Problems to work on
[1] Please set down the part of the bike trip essay from "Erin O'daniel is" up to and including "on the road.".
[2] For each statement, say whether the bike trip essay agrees with it. Answer yes or no, and quote the words from the essay that settle it: (a) The group set out from New Orleans in 2008. (b) The riders had set aside three months for the journey. (c) EliNora's earlier ride from Princeton to San Francisco was made with a group.
[3] According to the bike trip essay, how many miles did the trip cover?

Given passage
# # # # # # #

Erin O'daniel is a gender expansive Queer Writing in Duluth (stolen Anishinaabe land), Minnesota

Bike Sexual Gender Fucker

Bike Sexual Gender Fucker

In 2008, at the end of musky May, I left New Orleans, Louisiana with fifteen other womxn (most of us had never met each other before) on bike. Determined to make our way to New York City, we’d secured six weeks to travel together advocating for reproductive justice, sexual politics, and bike collectives while on the road.

As a multi-racial group from around the United States, ranging in age from 18- 52, we traveled through the Southeast sometimes in costume, often singing and dancing, always on bike. Everyday we’d break for lunch and discuss identity and advocacy. In the evening we’d ride into cities for previously scheduled events and engage with communities about bodily autonomy and access. We met the wildest parts of ourselves, relied on other kind, eccentric individuals along the road, and explored curiosities available everywhere.

It’s hard to clothe in words a trip that asked us to be so naked. I spent six and a half weeks learning about my new mobile family pedaling through states close in proximity to where I was born.

The road’s faces changed and passed by as fast as a filmstrip. The plants along the highway were familiar. The wildlife in the swamps and bayous brought me back to my earliest phobias. It was sixteen hundred miles that allowed cities, rivers, ocean to slide left to right, and me to feel a mix of recognition and rediscovery. 

The trip was the brainchild of a small, curly red headed woman named EliNora who’d ridden from Princeton, New Jersey to San Francisco, California by herself the previous year.  She was standing buoyant and bouncing upright at the NOLA airport, there to pick me and my bike up, on the eve of our trip departure. The moment I met her after flying from my home in northern Minnesota I recognized a woman who deals with the world as she chooses. The solid globe spun around this way and that beneath her enormous smile.

# # # # # # #

Entries
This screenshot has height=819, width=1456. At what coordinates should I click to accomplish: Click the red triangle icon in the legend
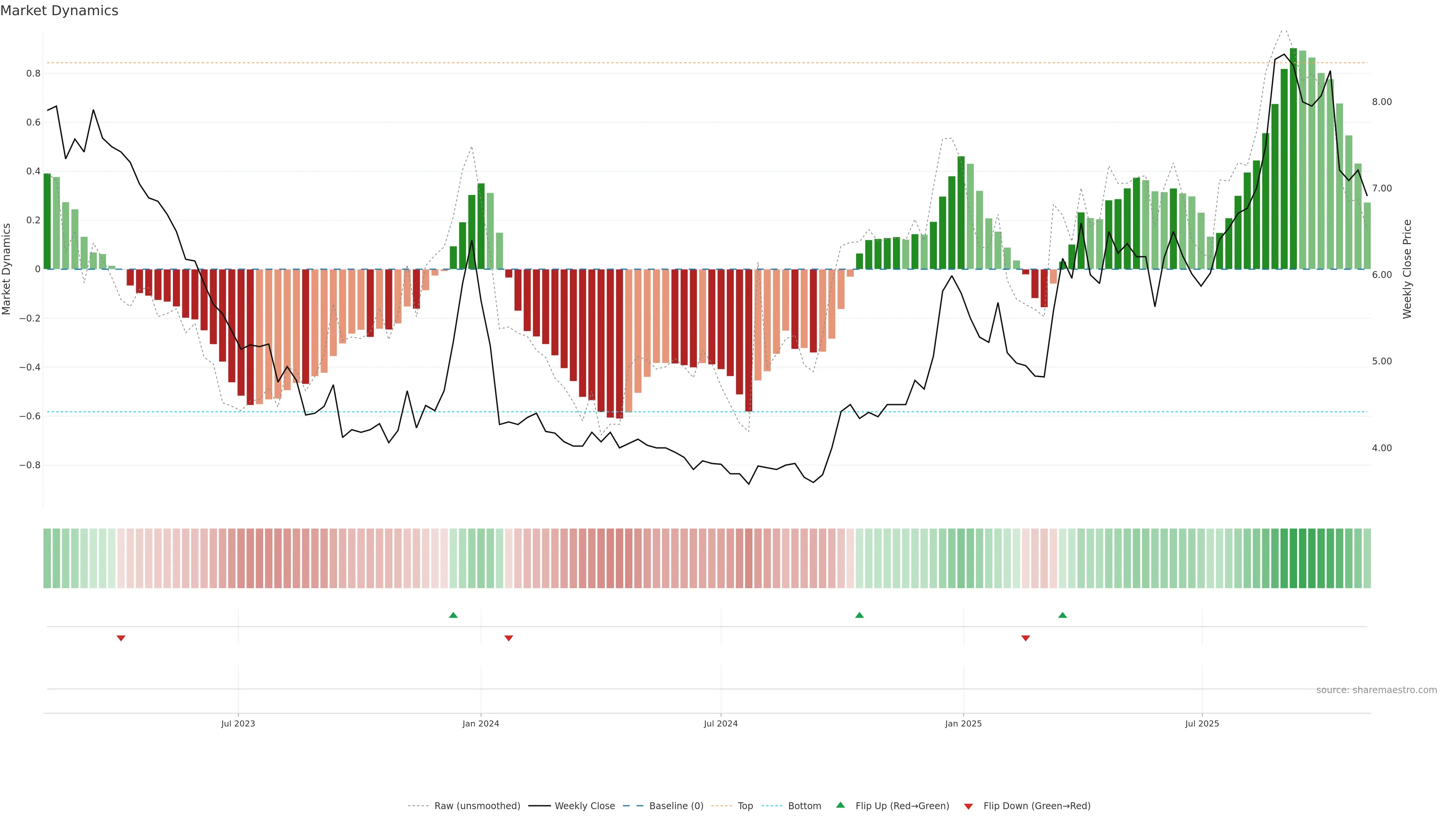(x=968, y=806)
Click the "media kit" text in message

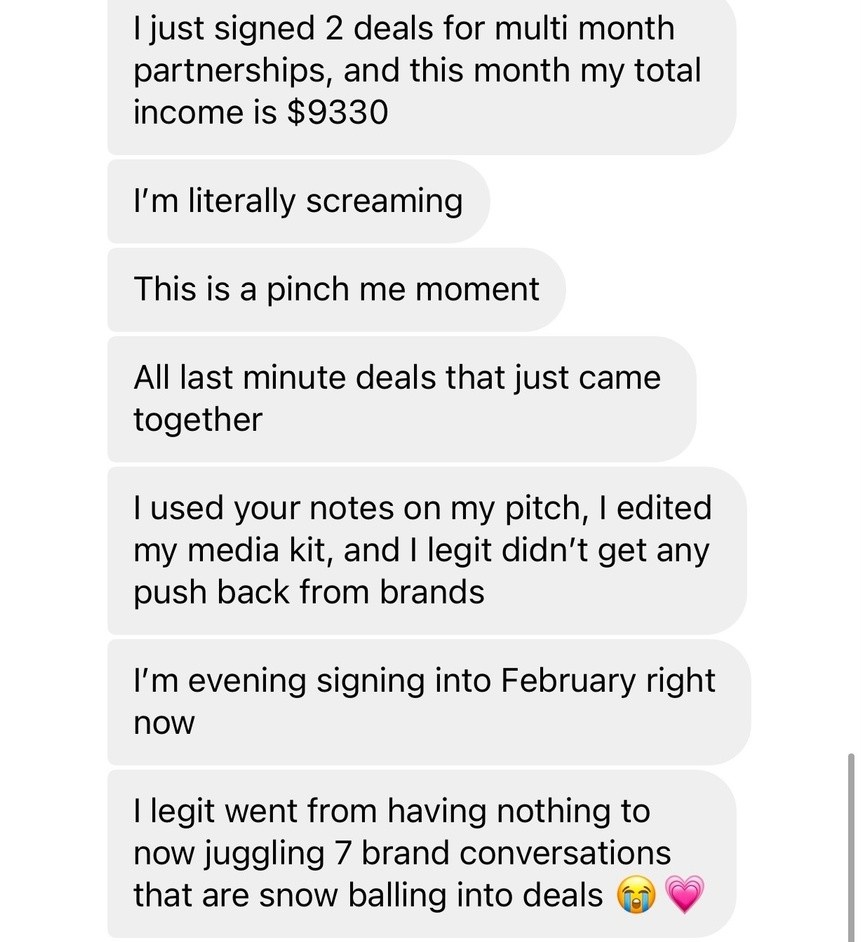pyautogui.click(x=260, y=550)
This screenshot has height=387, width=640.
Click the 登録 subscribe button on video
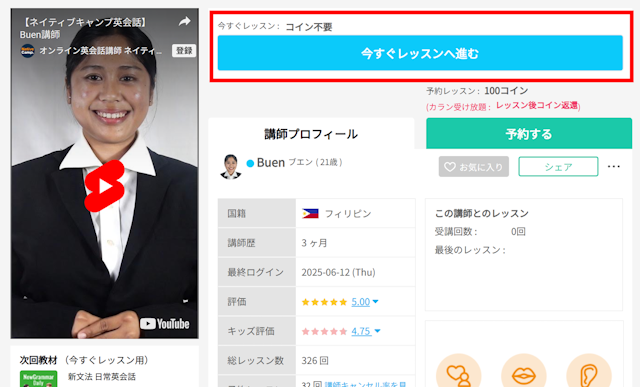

# # # # # # #

Responses
[1]
Erin O'daniel is a gender expansive Queer Writing in Duluth (stolen Anishinaabe land), Minnesota

Bike Sexual Gender Fucker

Bike Sexual Gender Fucker

In 2008, at the end of musky May, I left New Orleans, Louisiana with fifteen other womxn (most of us had never met each other before) on bike. Determined to make our way to New York City, we’d secured six weeks to travel together advocating for reproductive justice, sexual politics, and bike collectives while on the road.

[2]
(a) Yes: "In 2008, at the end of musky May, I left New Orleans, Louisiana"
(b) No: "we’d secured six weeks to travel together"
(c) No: "who’d ridden from Princeton, New Jersey to San Francisco, California by herself the previous year"

[3] Sixteen hundred miles.